Nathalie Collard
Ce ne sera sans doute pas une surprise pour personne dans le milieu journalistique, l’ex-directrice du Devoir trouve que Twitter et Facebook sont une perte de temps pour les journalistes, en particulier dans le domaine politique.
Lise Bissonnette a tenu ces propos hier, dans le cadre de la Huitième journée du livre politique. Le journaliste Antoine Robitaille rapporte ses propos ici.
Un extrait:
“Les reporters se dispersent «sur de multiples plateformes»: participation à des émissions de radio et de télé, ou alors entretien d’une «page Facebook», d’une «ligne Twitter», quand ils ne rédigent pas des blogues! Elle doute que cette «frénésie d’hyperactivité Web» contribue à faire progresser le journalisme politique.”
L’utilisation des médias sociaux comme outils de travail est sujet de débats dans la plupart des salles de rédaction. En septembre dernier, le Washington Post a émis des lignes directrices après qu’un de ses journalistes ait donné son opinion sur Twitter.

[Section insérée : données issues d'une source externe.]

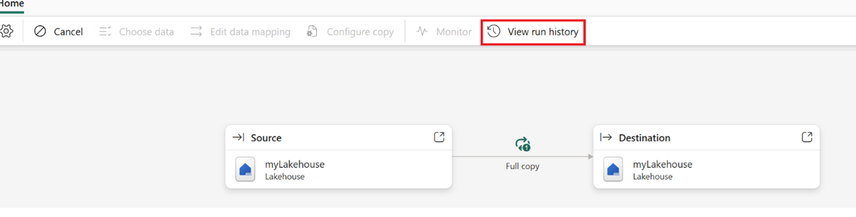Viewport: 856px width, 217px height.
Task: Open the Source lakehouse in new window
Action: [x=439, y=137]
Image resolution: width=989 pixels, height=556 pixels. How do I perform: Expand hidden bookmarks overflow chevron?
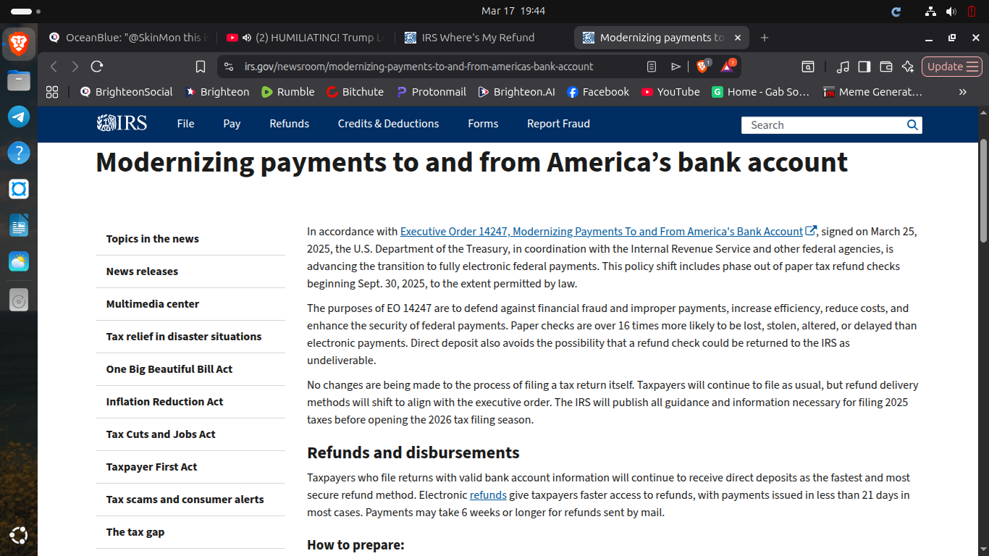[x=962, y=92]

Facebook et Twitter sont-ils des outils d’auto-promotion (les journalistes s’adressent à leurs lecteurs et mettent leurs écrits en ligne), de communication (une façon plus directe d’échanger avec les lecteurs) ou de travail (on échange des liens, des articles de journaux sur des sujets donnés, des ressources)? Y a-t-il un danger que les journalistes dérapent, que leurs écrits dépassent leur pensée, que leur objectivité soit remise en question? Voilà des questions essentielles à se poser, davantage que de se demander si c’est une perte de temps.